▶ **Task prompt**: All lines from the one with "Choose the Bitcoin chain icon" through the last line of the data below should be copied exactly; please add nothing.

▶ **Supplied records**:
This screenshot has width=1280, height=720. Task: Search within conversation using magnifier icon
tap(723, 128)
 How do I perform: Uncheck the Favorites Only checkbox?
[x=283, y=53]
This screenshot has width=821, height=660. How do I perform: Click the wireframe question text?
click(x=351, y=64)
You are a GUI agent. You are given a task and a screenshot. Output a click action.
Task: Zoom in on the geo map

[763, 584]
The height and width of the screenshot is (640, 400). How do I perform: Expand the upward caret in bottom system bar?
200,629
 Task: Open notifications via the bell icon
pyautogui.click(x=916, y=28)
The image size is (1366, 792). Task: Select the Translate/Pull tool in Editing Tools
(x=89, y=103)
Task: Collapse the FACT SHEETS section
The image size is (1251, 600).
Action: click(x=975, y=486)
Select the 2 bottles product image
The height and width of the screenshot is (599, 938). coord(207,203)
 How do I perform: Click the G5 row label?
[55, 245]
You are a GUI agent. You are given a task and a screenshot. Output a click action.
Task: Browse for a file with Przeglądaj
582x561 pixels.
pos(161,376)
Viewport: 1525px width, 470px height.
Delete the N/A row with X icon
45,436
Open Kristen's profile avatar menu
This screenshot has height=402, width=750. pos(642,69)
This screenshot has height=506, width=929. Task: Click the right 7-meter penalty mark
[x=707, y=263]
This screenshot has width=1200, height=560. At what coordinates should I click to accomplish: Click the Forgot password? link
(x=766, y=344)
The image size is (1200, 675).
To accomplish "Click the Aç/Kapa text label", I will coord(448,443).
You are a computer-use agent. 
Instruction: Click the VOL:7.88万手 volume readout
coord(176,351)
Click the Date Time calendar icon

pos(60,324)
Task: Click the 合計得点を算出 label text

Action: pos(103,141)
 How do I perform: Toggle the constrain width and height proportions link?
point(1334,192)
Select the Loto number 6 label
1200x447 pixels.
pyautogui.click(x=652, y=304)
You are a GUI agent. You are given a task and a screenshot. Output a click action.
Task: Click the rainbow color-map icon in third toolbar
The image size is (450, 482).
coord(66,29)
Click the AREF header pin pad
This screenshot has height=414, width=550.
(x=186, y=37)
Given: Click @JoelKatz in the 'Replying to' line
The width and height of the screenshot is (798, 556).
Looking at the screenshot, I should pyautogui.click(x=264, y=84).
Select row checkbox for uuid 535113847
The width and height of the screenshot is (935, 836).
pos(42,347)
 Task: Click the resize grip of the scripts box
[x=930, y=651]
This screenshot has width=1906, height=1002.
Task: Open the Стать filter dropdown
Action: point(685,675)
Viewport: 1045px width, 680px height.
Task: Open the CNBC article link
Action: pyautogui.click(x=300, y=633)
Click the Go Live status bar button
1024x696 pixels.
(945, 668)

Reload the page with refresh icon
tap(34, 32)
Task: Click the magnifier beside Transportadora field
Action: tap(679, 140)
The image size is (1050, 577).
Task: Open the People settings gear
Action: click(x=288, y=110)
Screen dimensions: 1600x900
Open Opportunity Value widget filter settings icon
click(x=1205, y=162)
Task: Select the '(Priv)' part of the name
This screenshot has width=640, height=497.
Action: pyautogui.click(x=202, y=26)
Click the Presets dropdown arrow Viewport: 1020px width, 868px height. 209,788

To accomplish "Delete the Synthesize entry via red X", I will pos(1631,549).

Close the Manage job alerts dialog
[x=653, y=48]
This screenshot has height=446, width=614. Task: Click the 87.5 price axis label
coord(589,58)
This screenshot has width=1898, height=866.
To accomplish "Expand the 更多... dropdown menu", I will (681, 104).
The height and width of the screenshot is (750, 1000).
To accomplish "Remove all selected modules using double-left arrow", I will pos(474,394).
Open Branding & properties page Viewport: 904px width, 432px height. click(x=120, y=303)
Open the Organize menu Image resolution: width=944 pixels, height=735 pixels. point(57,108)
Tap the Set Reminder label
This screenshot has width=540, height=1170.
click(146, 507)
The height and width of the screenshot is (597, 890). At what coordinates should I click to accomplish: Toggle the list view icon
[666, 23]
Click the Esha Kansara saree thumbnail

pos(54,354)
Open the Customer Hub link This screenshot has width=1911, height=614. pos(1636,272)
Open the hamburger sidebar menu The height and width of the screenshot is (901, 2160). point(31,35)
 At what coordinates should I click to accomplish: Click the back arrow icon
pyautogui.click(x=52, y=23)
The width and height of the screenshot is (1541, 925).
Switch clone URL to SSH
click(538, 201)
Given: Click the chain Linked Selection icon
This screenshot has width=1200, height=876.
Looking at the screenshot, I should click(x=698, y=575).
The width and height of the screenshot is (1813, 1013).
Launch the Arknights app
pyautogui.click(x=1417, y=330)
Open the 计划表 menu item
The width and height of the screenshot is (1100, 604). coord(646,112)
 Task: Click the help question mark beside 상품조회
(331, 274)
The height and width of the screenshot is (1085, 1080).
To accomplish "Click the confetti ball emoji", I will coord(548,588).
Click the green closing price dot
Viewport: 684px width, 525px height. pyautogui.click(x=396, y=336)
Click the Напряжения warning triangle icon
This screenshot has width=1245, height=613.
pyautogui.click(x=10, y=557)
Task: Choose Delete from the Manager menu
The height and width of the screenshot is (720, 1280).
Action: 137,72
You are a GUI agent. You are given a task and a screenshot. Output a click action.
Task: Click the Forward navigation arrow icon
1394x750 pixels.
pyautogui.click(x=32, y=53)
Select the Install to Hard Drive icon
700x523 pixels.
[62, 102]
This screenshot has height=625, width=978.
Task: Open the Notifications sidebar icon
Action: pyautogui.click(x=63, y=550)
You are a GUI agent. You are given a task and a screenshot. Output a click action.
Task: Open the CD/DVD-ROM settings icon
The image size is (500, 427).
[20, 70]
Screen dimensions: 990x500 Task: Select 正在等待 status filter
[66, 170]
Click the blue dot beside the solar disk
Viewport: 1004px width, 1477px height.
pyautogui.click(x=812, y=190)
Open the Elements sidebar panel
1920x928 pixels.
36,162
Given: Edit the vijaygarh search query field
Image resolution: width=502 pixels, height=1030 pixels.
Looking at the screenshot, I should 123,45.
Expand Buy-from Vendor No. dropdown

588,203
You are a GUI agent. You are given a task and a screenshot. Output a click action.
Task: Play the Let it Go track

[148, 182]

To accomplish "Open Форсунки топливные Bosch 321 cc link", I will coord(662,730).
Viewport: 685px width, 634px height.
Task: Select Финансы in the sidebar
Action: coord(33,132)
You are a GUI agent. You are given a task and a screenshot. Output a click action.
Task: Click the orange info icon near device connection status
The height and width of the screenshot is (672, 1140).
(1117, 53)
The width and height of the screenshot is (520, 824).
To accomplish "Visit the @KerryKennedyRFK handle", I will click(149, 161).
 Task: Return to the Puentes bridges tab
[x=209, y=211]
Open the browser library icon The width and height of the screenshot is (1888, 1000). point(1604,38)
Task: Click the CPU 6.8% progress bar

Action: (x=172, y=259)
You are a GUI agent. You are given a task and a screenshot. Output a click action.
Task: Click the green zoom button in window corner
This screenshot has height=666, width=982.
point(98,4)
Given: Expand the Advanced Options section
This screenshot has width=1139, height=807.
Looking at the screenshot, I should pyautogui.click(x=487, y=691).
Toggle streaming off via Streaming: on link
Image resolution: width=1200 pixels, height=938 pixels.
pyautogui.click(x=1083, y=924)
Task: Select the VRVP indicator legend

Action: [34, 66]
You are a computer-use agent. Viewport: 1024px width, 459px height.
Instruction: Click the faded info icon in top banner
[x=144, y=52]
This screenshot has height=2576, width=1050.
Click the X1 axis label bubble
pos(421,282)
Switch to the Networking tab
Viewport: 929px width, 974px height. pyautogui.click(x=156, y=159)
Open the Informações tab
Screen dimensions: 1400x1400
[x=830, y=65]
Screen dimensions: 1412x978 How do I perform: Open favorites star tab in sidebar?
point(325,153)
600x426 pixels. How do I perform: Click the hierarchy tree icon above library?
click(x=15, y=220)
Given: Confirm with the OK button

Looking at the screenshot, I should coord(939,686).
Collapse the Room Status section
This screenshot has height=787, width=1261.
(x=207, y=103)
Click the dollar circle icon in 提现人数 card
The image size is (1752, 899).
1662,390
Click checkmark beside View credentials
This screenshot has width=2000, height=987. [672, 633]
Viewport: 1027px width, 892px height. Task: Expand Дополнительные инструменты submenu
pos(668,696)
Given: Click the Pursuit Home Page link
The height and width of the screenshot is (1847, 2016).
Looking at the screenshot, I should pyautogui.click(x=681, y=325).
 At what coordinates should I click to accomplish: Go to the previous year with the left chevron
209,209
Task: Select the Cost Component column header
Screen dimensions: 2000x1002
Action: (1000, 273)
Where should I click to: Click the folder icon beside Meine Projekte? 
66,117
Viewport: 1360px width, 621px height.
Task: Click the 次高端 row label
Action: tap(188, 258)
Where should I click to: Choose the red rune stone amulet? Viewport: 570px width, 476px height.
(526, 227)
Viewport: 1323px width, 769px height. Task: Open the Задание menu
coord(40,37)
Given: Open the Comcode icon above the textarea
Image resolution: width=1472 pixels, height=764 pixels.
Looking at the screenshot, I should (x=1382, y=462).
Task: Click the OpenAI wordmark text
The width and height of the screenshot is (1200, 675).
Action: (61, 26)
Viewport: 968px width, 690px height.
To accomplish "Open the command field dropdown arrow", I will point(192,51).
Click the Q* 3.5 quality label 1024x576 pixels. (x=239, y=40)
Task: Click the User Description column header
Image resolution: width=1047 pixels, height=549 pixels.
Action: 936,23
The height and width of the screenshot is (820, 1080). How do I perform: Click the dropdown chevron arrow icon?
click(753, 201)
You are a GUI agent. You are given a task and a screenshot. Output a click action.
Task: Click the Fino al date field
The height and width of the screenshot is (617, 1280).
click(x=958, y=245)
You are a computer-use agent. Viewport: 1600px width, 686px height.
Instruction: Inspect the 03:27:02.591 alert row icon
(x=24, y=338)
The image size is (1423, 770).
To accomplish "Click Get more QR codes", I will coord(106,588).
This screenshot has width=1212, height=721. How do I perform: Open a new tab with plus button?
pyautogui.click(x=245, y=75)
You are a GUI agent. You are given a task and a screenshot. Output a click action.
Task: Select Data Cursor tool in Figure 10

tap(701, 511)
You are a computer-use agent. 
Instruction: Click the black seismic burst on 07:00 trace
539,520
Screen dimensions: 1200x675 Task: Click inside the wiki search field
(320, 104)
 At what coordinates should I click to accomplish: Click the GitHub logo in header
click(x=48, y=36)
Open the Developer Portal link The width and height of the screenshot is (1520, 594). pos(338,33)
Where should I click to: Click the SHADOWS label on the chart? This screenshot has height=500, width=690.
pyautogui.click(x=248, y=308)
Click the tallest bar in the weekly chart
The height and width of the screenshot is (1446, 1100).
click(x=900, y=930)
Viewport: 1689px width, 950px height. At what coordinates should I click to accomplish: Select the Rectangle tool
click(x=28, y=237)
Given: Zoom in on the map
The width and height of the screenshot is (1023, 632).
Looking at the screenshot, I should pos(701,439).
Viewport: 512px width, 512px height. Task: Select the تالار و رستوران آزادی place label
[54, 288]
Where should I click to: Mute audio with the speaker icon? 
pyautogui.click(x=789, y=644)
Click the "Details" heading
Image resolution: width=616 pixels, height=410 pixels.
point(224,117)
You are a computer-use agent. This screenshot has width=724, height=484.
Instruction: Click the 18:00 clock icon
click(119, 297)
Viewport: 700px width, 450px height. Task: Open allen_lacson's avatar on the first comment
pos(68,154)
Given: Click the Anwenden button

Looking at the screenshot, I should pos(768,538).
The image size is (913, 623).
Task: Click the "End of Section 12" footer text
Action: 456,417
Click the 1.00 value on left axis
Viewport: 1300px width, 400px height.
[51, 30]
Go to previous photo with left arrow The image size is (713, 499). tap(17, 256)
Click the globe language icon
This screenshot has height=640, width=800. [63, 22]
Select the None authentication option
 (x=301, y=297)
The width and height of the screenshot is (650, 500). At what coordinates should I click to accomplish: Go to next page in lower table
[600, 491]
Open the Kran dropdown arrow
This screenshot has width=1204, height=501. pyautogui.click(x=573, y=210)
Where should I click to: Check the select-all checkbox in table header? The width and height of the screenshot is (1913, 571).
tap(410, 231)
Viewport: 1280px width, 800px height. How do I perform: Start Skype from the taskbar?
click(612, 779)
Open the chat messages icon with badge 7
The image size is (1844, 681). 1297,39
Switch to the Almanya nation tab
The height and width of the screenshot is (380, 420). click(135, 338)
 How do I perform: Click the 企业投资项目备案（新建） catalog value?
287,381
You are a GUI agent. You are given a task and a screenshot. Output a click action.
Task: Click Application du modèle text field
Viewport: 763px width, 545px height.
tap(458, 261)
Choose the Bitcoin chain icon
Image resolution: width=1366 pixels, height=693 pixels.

▶ **Response to this exercise**:
Choose the Bitcoin chain icon
Image resolution: width=1366 pixels, height=693 pixels.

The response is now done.